*** Opening of Data supplied ***
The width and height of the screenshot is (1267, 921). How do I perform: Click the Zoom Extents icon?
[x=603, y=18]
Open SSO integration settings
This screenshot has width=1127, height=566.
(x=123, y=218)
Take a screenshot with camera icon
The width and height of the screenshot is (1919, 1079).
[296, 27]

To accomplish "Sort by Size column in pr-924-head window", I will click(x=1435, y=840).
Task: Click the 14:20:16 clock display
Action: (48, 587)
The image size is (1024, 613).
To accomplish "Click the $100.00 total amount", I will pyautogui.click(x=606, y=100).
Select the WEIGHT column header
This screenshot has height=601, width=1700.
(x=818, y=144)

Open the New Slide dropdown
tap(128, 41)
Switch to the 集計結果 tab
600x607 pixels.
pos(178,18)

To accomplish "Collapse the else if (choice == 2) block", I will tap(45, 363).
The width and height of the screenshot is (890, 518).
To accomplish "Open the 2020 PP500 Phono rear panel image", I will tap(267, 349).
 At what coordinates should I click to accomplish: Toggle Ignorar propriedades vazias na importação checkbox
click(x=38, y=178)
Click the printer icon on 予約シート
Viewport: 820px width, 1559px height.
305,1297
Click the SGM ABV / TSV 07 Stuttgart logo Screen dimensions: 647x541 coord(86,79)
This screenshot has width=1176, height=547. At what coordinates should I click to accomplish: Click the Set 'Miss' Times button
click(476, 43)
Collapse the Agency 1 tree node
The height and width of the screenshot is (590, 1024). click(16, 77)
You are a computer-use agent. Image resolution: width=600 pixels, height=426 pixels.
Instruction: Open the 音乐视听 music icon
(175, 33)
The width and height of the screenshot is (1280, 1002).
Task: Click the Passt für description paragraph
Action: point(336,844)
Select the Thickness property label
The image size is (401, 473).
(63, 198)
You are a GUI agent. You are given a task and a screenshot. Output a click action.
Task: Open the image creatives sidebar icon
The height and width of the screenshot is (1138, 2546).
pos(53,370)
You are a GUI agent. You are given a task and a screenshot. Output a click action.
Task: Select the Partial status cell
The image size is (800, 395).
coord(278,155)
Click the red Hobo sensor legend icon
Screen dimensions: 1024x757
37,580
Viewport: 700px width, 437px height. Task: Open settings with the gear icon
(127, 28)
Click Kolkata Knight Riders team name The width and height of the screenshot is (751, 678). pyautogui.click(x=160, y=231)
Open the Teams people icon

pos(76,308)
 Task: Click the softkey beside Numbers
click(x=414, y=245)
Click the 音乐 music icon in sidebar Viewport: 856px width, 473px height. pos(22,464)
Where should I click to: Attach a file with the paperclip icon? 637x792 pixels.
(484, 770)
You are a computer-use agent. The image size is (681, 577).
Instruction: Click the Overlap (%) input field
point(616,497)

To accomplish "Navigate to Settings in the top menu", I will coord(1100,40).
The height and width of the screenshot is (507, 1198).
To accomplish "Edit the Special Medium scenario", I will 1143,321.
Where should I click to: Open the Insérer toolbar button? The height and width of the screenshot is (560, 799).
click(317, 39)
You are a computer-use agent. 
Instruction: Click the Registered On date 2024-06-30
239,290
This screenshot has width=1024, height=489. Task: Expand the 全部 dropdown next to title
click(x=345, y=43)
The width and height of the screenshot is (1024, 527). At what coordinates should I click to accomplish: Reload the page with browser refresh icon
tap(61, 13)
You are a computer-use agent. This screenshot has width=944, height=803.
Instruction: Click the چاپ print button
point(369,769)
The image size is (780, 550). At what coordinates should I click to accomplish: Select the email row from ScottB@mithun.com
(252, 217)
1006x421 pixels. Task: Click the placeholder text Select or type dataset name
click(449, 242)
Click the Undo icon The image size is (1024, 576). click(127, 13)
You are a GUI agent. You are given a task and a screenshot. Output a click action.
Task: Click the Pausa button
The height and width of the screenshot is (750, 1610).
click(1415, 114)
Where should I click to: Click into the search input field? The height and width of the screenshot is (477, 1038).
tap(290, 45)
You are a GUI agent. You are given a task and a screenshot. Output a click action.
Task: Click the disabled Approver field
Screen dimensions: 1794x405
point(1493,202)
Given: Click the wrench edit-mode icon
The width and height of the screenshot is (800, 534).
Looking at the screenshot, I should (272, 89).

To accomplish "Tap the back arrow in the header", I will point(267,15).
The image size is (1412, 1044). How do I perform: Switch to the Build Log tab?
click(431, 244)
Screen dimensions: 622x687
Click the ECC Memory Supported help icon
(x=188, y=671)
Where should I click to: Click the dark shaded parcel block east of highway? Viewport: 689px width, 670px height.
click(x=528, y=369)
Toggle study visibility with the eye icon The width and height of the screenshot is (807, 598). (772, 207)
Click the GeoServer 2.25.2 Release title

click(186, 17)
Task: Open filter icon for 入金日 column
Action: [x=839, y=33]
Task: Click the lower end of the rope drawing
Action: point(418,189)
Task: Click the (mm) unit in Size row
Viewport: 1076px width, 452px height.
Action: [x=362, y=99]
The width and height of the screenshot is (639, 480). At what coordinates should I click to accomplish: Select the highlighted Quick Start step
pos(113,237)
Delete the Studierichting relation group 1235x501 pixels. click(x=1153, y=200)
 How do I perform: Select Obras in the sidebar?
*** Close of Data supplied ***
:: What is required ::
The task calls for all the records above to be repeated exactly.

:: Exercise answer ::
The width and height of the screenshot is (1267, 921). How do I perform: Click the Zoom Extents icon?
[x=603, y=18]
Open SSO integration settings
This screenshot has width=1127, height=566.
(x=123, y=218)
Take a screenshot with camera icon
The width and height of the screenshot is (1919, 1079).
[296, 27]

To accomplish "Sort by Size column in pr-924-head window", I will click(x=1435, y=840).
Task: Click the 14:20:16 clock display
Action: (48, 587)
The image size is (1024, 613).
To accomplish "Click the $100.00 total amount", I will pyautogui.click(x=606, y=100).
Select the WEIGHT column header
This screenshot has height=601, width=1700.
(x=818, y=144)

Open the New Slide dropdown
tap(128, 41)
Switch to the 集計結果 tab
600x607 pixels.
pos(178,18)

To accomplish "Collapse the else if (choice == 2) block", I will tap(45, 363).
The width and height of the screenshot is (890, 518).
To accomplish "Open the 2020 PP500 Phono rear panel image", I will tap(267, 349).
 At what coordinates should I click to accomplish: Toggle Ignorar propriedades vazias na importação checkbox
click(x=38, y=178)
Click the printer icon on 予約シート
Viewport: 820px width, 1559px height.
305,1297
Click the SGM ABV / TSV 07 Stuttgart logo Screen dimensions: 647x541 coord(86,79)
This screenshot has width=1176, height=547. At what coordinates should I click to accomplish: Click the Set 'Miss' Times button
click(476, 43)
Collapse the Agency 1 tree node
The height and width of the screenshot is (590, 1024). click(16, 77)
You are a computer-use agent. Image resolution: width=600 pixels, height=426 pixels.
Instruction: Open the 音乐视听 music icon
(175, 33)
The width and height of the screenshot is (1280, 1002).
Task: Click the Passt für description paragraph
Action: point(336,844)
Select the Thickness property label
The image size is (401, 473).
(63, 198)
You are a GUI agent. You are given a task and a screenshot. Output a click action.
Task: Open the image creatives sidebar icon
The height and width of the screenshot is (1138, 2546).
pos(53,370)
You are a GUI agent. You are given a task and a screenshot. Output a click action.
Task: Select the Partial status cell
The image size is (800, 395).
coord(278,155)
Click the red Hobo sensor legend icon
Screen dimensions: 1024x757
37,580
Viewport: 700px width, 437px height. Task: Open settings with the gear icon
(127, 28)
Click Kolkata Knight Riders team name The width and height of the screenshot is (751, 678). pyautogui.click(x=160, y=231)
Open the Teams people icon

pos(76,308)
 Task: Click the softkey beside Numbers
click(x=414, y=245)
Click the 音乐 music icon in sidebar Viewport: 856px width, 473px height. pos(22,464)
Where should I click to: Attach a file with the paperclip icon? 637x792 pixels.
(484, 770)
You are a computer-use agent. The image size is (681, 577).
Instruction: Click the Overlap (%) input field
point(616,497)

To accomplish "Navigate to Settings in the top menu", I will coord(1100,40).
The height and width of the screenshot is (507, 1198).
To accomplish "Edit the Special Medium scenario", I will 1143,321.
Where should I click to: Open the Insérer toolbar button? The height and width of the screenshot is (560, 799).
click(317, 39)
You are a computer-use agent. 
Instruction: Click the Registered On date 2024-06-30
239,290
This screenshot has width=1024, height=489. Task: Expand the 全部 dropdown next to title
click(x=345, y=43)
The width and height of the screenshot is (1024, 527). At what coordinates should I click to accomplish: Reload the page with browser refresh icon
tap(61, 13)
You are a computer-use agent. This screenshot has width=944, height=803.
Instruction: Click the چاپ print button
point(369,769)
The image size is (780, 550). At what coordinates should I click to accomplish: Select the email row from ScottB@mithun.com
(252, 217)
1006x421 pixels. Task: Click the placeholder text Select or type dataset name
click(449, 242)
Click the Undo icon The image size is (1024, 576). click(127, 13)
You are a GUI agent. You are given a task and a screenshot. Output a click action.
Task: Click the Pausa button
The height and width of the screenshot is (750, 1610).
click(1415, 114)
Where should I click to: Click into the search input field? The height and width of the screenshot is (477, 1038).
tap(290, 45)
You are a GUI agent. You are given a task and a screenshot. Output a click action.
Task: Click the disabled Approver field
Screen dimensions: 1794x405
point(1493,202)
Given: Click the wrench edit-mode icon
The width and height of the screenshot is (800, 534).
Looking at the screenshot, I should (272, 89).

To accomplish "Tap the back arrow in the header", I will point(267,15).
The image size is (1412, 1044). How do I perform: Switch to the Build Log tab?
click(431, 244)
Screen dimensions: 622x687
Click the ECC Memory Supported help icon
(x=188, y=671)
Where should I click to: Click the dark shaded parcel block east of highway? Viewport: 689px width, 670px height.
click(x=528, y=369)
Toggle study visibility with the eye icon The width and height of the screenshot is (807, 598). (772, 207)
Click the GeoServer 2.25.2 Release title

click(186, 17)
Task: Open filter icon for 入金日 column
Action: [x=839, y=33]
Task: Click the lower end of the rope drawing
Action: point(418,189)
Task: Click the (mm) unit in Size row
Viewport: 1076px width, 452px height.
Action: [x=362, y=99]
The width and height of the screenshot is (639, 480). At what coordinates should I click to accomplish: Select the highlighted Quick Start step
pos(113,237)
Delete the Studierichting relation group 1235x501 pixels. click(x=1153, y=200)
 How do I perform: Select Obras in the sidebar?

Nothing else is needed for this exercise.